Many parents and teachers carry around in their heads a trouble producing notion about young children. This idea is a kind of false assumption or wish that causes discipline attempts that don’t work, along with stormy scenes that make
everyone feel bad. This erroneous concept is known as the “Little Adult Assumption.”The Little Adult Assumption is the belief that kids have hearts of gold and that they are basically reasonable and unselfish. They’re just smaller versions of grownups, in other words. And because they are little adults, this notion goes, whenever the youngsters are misbehaving or not cooperating, the problem must be that they don’t have enough information at their disposal to be able to do the right thing.

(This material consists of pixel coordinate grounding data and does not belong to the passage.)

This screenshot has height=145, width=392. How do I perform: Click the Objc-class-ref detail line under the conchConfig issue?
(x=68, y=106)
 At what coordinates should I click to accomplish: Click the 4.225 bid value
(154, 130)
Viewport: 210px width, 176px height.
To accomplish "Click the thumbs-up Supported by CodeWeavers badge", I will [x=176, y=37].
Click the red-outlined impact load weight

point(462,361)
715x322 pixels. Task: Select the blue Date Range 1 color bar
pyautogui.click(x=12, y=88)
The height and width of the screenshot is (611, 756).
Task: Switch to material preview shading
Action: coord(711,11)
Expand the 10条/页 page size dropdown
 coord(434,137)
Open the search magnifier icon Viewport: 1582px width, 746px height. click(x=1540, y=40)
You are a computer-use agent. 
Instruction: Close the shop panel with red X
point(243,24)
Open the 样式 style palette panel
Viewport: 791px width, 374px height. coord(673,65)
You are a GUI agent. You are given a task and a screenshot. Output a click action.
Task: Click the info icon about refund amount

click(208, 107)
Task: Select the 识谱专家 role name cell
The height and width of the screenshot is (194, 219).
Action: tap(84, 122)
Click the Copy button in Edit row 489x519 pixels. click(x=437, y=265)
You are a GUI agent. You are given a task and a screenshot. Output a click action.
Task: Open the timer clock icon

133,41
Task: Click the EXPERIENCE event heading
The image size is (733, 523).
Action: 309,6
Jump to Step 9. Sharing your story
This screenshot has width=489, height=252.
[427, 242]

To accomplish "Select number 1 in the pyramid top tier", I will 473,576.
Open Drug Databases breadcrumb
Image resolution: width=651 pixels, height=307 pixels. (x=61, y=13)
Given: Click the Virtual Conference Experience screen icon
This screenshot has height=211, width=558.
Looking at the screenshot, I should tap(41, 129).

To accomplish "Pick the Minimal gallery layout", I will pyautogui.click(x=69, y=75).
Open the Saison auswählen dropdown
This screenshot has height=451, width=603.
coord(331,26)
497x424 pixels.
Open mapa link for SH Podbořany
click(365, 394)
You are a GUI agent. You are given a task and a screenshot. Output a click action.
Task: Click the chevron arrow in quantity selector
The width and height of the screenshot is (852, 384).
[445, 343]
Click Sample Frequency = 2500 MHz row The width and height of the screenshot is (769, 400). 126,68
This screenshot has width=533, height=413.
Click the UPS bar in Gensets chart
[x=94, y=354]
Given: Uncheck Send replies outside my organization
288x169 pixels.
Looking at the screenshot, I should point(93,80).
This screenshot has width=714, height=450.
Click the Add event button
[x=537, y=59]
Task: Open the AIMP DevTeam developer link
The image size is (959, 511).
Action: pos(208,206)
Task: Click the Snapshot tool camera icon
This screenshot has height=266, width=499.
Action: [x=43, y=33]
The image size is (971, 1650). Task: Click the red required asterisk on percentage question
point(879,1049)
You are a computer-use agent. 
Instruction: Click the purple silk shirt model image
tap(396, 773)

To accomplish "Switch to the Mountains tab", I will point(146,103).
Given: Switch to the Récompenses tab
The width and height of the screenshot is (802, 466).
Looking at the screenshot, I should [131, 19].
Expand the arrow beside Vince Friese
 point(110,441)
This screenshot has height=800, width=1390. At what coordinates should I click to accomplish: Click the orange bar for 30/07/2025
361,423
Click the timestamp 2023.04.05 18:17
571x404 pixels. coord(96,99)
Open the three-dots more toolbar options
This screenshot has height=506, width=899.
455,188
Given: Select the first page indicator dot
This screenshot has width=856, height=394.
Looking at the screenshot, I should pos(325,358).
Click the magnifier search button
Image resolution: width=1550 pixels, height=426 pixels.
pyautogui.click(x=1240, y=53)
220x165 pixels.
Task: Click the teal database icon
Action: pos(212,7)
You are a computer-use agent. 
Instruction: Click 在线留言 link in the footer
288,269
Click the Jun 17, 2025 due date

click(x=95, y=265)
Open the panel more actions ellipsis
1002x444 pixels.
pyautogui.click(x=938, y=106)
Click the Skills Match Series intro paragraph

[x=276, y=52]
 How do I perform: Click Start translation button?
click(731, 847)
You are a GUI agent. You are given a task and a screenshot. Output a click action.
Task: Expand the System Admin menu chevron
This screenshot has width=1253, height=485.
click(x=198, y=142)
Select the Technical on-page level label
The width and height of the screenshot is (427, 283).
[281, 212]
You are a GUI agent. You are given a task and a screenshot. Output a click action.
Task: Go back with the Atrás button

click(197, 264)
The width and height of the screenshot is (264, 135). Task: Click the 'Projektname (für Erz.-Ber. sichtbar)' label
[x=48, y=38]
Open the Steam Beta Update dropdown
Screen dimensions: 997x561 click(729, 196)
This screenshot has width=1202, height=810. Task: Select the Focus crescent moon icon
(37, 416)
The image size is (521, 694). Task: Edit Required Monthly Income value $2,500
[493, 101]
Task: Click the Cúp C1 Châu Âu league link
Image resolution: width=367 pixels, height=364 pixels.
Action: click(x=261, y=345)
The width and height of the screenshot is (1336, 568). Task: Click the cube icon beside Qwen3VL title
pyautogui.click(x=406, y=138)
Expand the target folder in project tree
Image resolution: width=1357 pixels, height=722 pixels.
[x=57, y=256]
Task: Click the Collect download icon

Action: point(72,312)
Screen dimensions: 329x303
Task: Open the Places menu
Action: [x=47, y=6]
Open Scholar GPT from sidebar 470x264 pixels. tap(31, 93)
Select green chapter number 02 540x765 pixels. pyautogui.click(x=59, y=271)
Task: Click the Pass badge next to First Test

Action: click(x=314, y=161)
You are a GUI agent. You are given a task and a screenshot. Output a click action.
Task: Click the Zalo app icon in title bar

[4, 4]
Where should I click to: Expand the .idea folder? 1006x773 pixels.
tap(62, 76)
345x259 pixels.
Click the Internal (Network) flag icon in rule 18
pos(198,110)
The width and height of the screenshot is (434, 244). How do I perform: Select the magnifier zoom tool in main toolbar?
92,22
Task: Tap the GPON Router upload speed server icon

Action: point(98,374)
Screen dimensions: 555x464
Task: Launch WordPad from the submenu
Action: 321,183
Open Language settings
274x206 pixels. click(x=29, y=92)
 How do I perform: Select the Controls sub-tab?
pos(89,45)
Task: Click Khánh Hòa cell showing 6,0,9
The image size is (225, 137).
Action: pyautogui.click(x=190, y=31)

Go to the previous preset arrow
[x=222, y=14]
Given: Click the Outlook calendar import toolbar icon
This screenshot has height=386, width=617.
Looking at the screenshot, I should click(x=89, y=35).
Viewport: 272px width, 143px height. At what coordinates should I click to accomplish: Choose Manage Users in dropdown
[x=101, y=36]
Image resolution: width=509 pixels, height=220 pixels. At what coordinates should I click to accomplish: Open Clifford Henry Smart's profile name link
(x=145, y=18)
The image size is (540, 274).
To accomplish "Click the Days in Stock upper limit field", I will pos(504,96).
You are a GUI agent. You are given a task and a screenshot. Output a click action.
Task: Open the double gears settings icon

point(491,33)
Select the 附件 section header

Imagine, for example, that your eight‐year‐old son is torturing his little sister for the fifteenth time since they got home from school. What should you do? If your boy is a little adult, you simply sit him down and explain to him the three golden reasons why he shouldn’t tease his sister. First of all, teasing hurts her. Second, it makes you mad at him. Third—and most important—how would he feel if someone treated him like that?
Your son looks at you, his face brightening with insight, and he says, “Gee, I never looked at it like that before!” Then he stops bothering his sister for the rest of his life. That would certainly be nice, but any veteran parent or teacher knows that scenes like that don’t happen. Kids are not little adults.
Kids Are Born Unreasonable and Selfish
The crucial point here is this: Grownups who believe—or want to believe—the Little Adult Assumption are going to rely heavily on words and reasons in dealing with young kids and trying to change their behavior. And words and reasons, by themselves, are going to be miserable failures much of the time. This article on parenting can be found on: http://www.parentmagic.com.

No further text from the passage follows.